> _Your objective_: Set down, exactly as they stand, the lines from the one containing "You are a computer-use agent." through the last line of the records below, leaving every picture out.
(Exercise materials Opens)
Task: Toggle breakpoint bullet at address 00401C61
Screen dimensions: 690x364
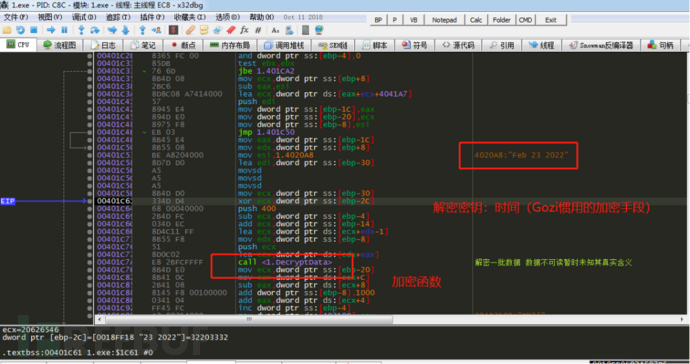Action: point(90,201)
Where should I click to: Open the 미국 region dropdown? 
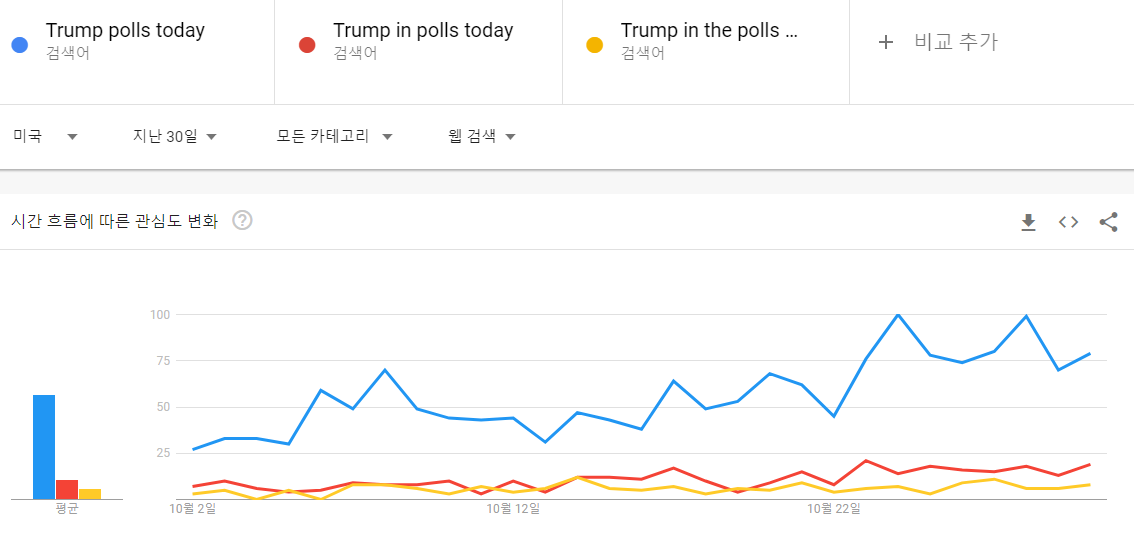tap(45, 137)
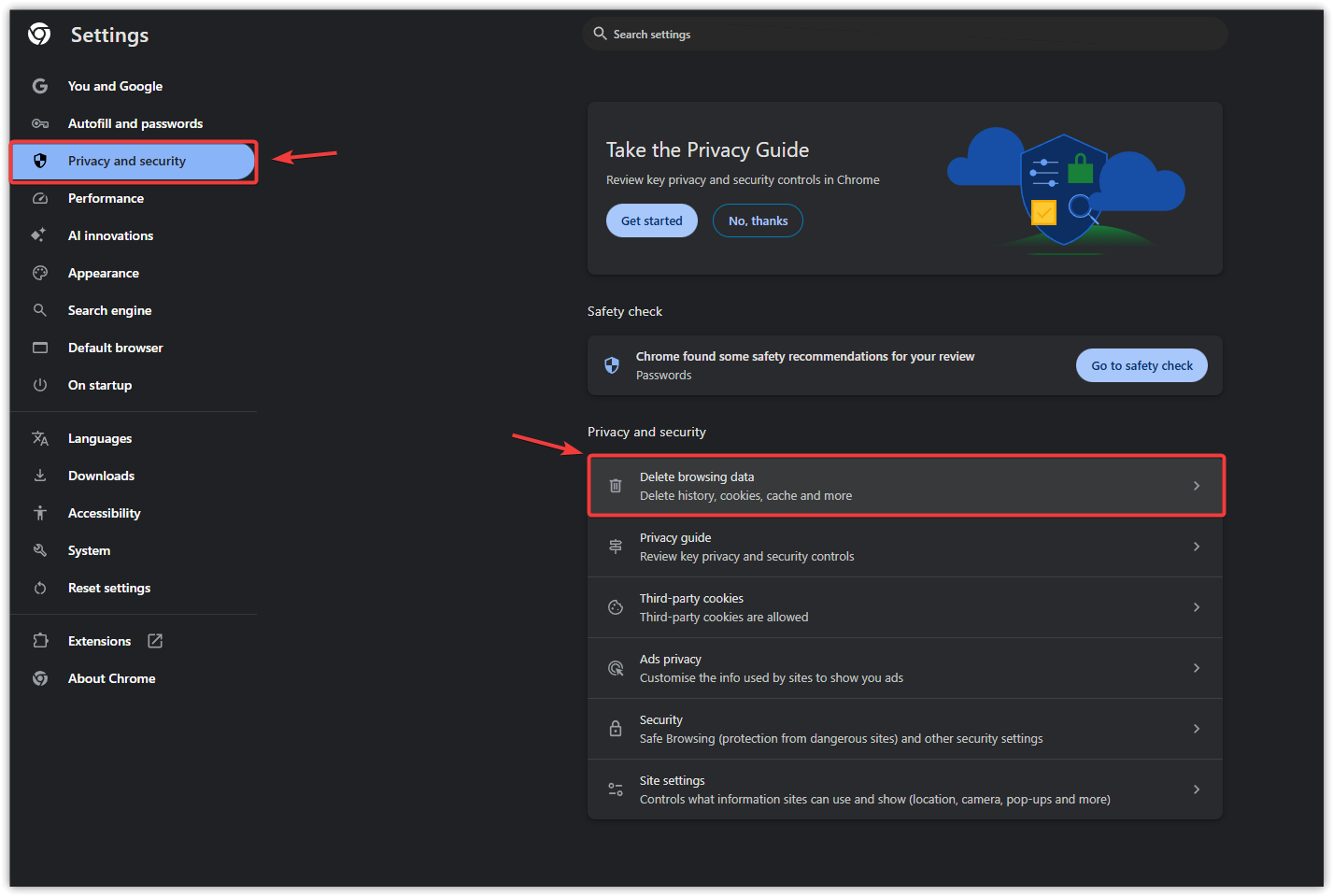Go to the Downloads settings section
The width and height of the screenshot is (1333, 896).
coord(101,476)

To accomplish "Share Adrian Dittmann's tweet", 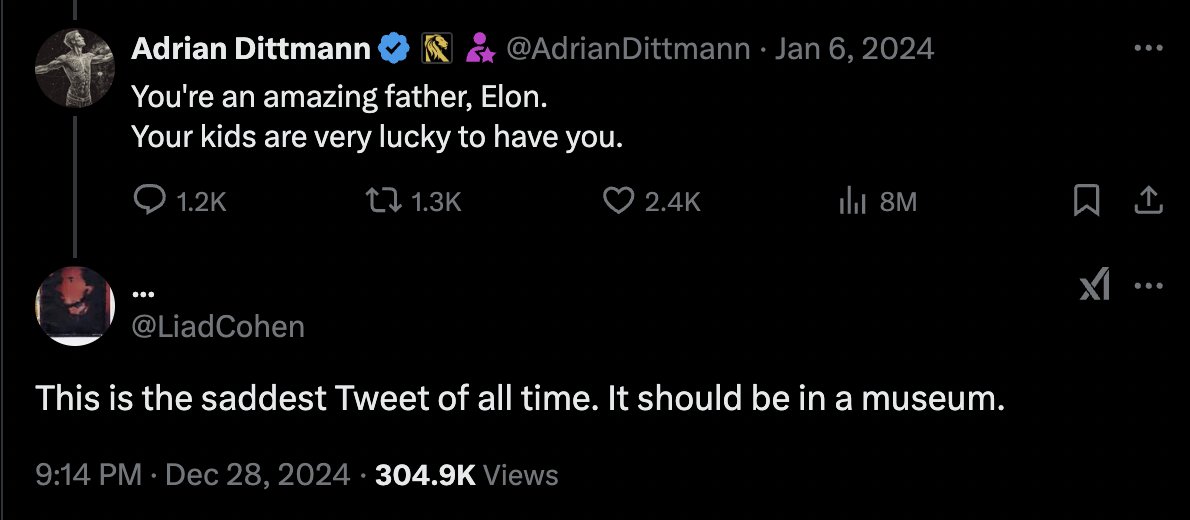I will click(x=1149, y=202).
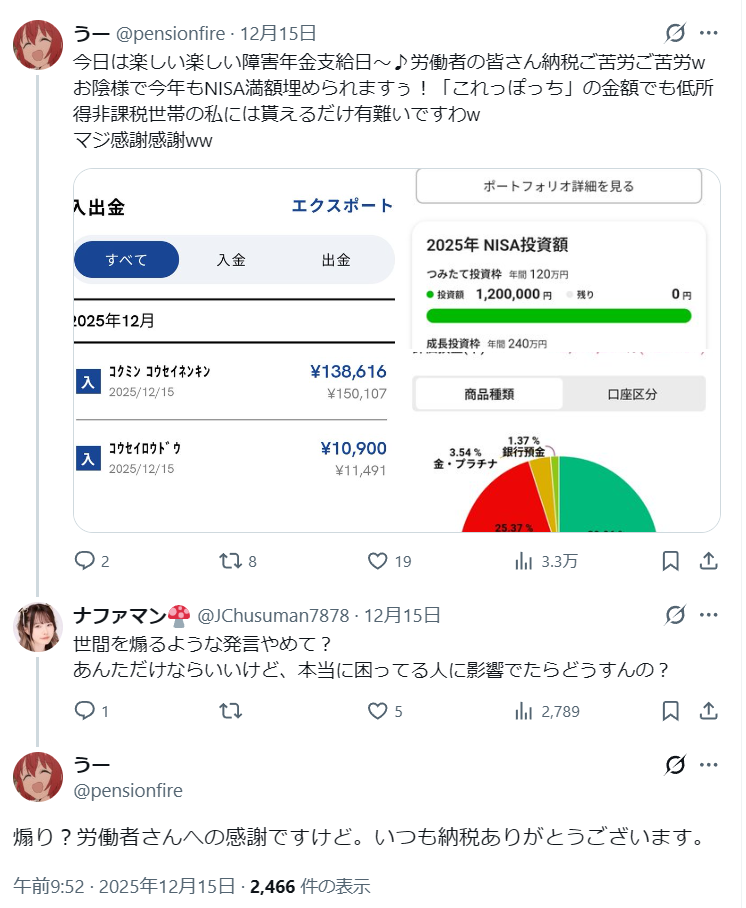Share the first post by うー
Image resolution: width=746 pixels, height=908 pixels.
pyautogui.click(x=708, y=561)
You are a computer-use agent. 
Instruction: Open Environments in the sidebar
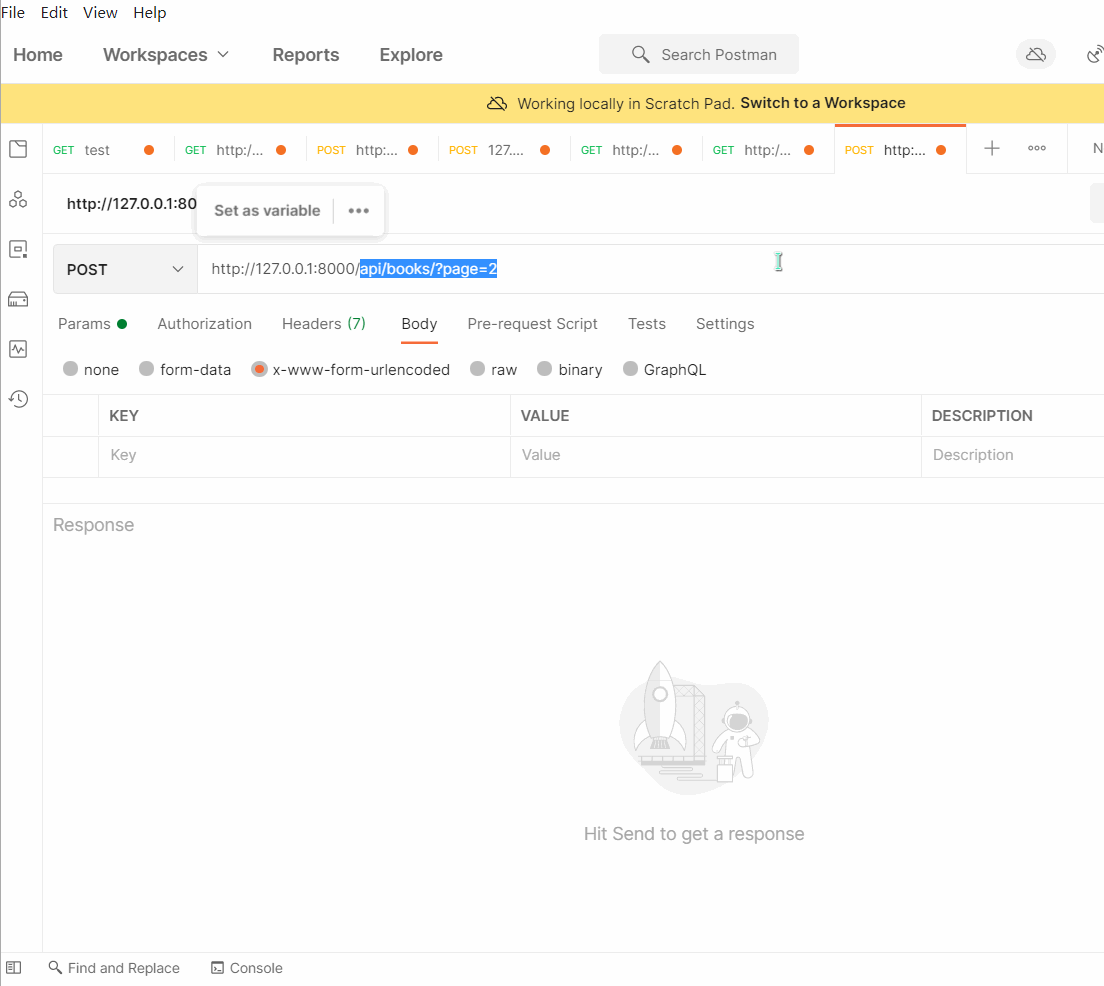18,250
(Exercise materials Closes)
> _Solution to this exercise_:
You are a computer-use agent. 
Instruction: Open Environments in the sidebar
18,250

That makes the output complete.